Although type 2 biological agents have been promising in severe asthma, not all patients respond equally well to these therapies. These differences in treatment response are likely multifactorial, due to the heterogeneity of underlying inflammatory pathways in severe asthma as well as drug-related factors. The optimal use of biologics is of utmost importance in terms of cost and prevention of needless exposure. The decision to initiate and maintain biological therapy is therefore contingent upon the recognition of the clinical relevance of biomarkers and phenotypes. Unfortunately, the selection of a biologic agent is not straightforward and predictive markers that herald responsiveness has gained recent attention.

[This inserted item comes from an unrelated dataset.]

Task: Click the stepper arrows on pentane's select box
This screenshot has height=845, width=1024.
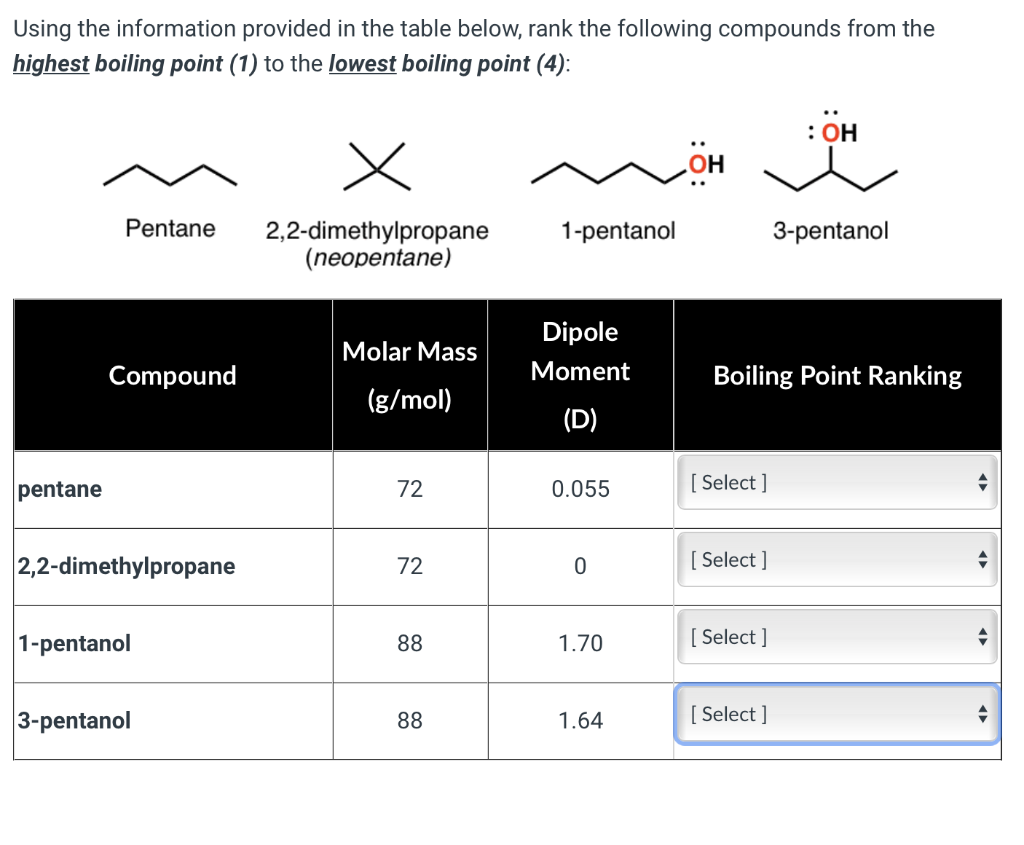Action: 982,483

Studies that have investigated predictive markers for biologic use have provided limited insight, but further evidence is strongly needed. Individual biomarkers are also not necessarily specific enough to allow for targeted treatment in type 2 asthma. For instance, PBE measurement predicts responsiveness to biologics targeting IL-4/IL-13, TSLP, IL-5 or the IL-5 receptor, without clearly indicating which of these is best suited for an individual patient. A composite approach that incorporates clinical phenotypes, treatable traits, comorbidities, such as atopic dermatitis or nasal polyps, and inflammatory biomarkers may better address this question. At present, decisions on selection and maintenance of biologics for severe asthma are challenging and further research should evaluate real-world data and the utility of algorithms that leverage baseline and post-treatment parameters to predict long-term benefit.

Abbreviations

T2, type 2; IgE, Immunoglobulin E; FeNO, Fractional Exhaled nitric oxide; Th, T helper; PBE, peripheral blood eosinophils.

Disclosure

The authors report no conflicts of interest in this work.